__PROVIDED ENTRIES__.
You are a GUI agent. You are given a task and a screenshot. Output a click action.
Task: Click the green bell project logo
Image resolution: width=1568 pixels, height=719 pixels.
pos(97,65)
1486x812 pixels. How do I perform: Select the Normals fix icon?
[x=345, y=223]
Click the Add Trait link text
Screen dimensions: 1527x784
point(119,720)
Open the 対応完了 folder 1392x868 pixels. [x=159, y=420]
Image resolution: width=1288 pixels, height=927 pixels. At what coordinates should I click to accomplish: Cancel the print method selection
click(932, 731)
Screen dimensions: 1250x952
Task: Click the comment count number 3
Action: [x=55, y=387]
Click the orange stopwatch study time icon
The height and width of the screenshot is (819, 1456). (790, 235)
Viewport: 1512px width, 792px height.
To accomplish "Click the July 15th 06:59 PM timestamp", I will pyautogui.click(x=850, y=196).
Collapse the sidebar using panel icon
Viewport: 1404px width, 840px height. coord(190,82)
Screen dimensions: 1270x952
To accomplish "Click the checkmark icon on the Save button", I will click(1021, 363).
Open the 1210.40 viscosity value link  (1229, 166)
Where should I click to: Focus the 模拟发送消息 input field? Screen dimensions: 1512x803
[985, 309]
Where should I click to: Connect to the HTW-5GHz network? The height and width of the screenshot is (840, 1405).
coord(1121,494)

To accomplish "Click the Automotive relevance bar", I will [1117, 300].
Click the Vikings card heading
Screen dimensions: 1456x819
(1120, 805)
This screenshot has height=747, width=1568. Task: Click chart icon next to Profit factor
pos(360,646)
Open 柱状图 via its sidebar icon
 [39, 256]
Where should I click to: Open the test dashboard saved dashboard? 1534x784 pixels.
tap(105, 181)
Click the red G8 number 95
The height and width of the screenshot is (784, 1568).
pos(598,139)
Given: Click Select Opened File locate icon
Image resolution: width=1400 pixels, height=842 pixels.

__ABOUT THIS EXERCISE__.
The "Image resolution: width=1288" line through the last line above: set these down exactly and add nothing else.

__RESPONSE FOR THIS EXERCISE__.
Image resolution: width=1288 pixels, height=927 pixels. At what coordinates should I click to accomplish: Cancel the print method selection
click(932, 731)
Screen dimensions: 1250x952
Task: Click the comment count number 3
Action: [x=55, y=387]
Click the orange stopwatch study time icon
The height and width of the screenshot is (819, 1456). (790, 235)
Viewport: 1512px width, 792px height.
To accomplish "Click the July 15th 06:59 PM timestamp", I will pyautogui.click(x=850, y=196).
Collapse the sidebar using panel icon
Viewport: 1404px width, 840px height. coord(190,82)
Screen dimensions: 1270x952
To accomplish "Click the checkmark icon on the Save button", I will click(1021, 363).
Open the 1210.40 viscosity value link  (1229, 166)
Where should I click to: Focus the 模拟发送消息 input field? Screen dimensions: 1512x803
[985, 309]
Where should I click to: Connect to the HTW-5GHz network? The height and width of the screenshot is (840, 1405).
coord(1121,494)

To accomplish "Click the Automotive relevance bar", I will [1117, 300].
Click the Vikings card heading
Screen dimensions: 1456x819
(1120, 805)
This screenshot has height=747, width=1568. Task: Click chart icon next to Profit factor
pos(360,646)
Open 柱状图 via its sidebar icon
 [39, 256]
Where should I click to: Open the test dashboard saved dashboard? 1534x784 pixels.
tap(105, 181)
Click the red G8 number 95
The height and width of the screenshot is (784, 1568).
pos(598,139)
Given: Click Select Opened File locate icon
Image resolution: width=1400 pixels, height=842 pixels.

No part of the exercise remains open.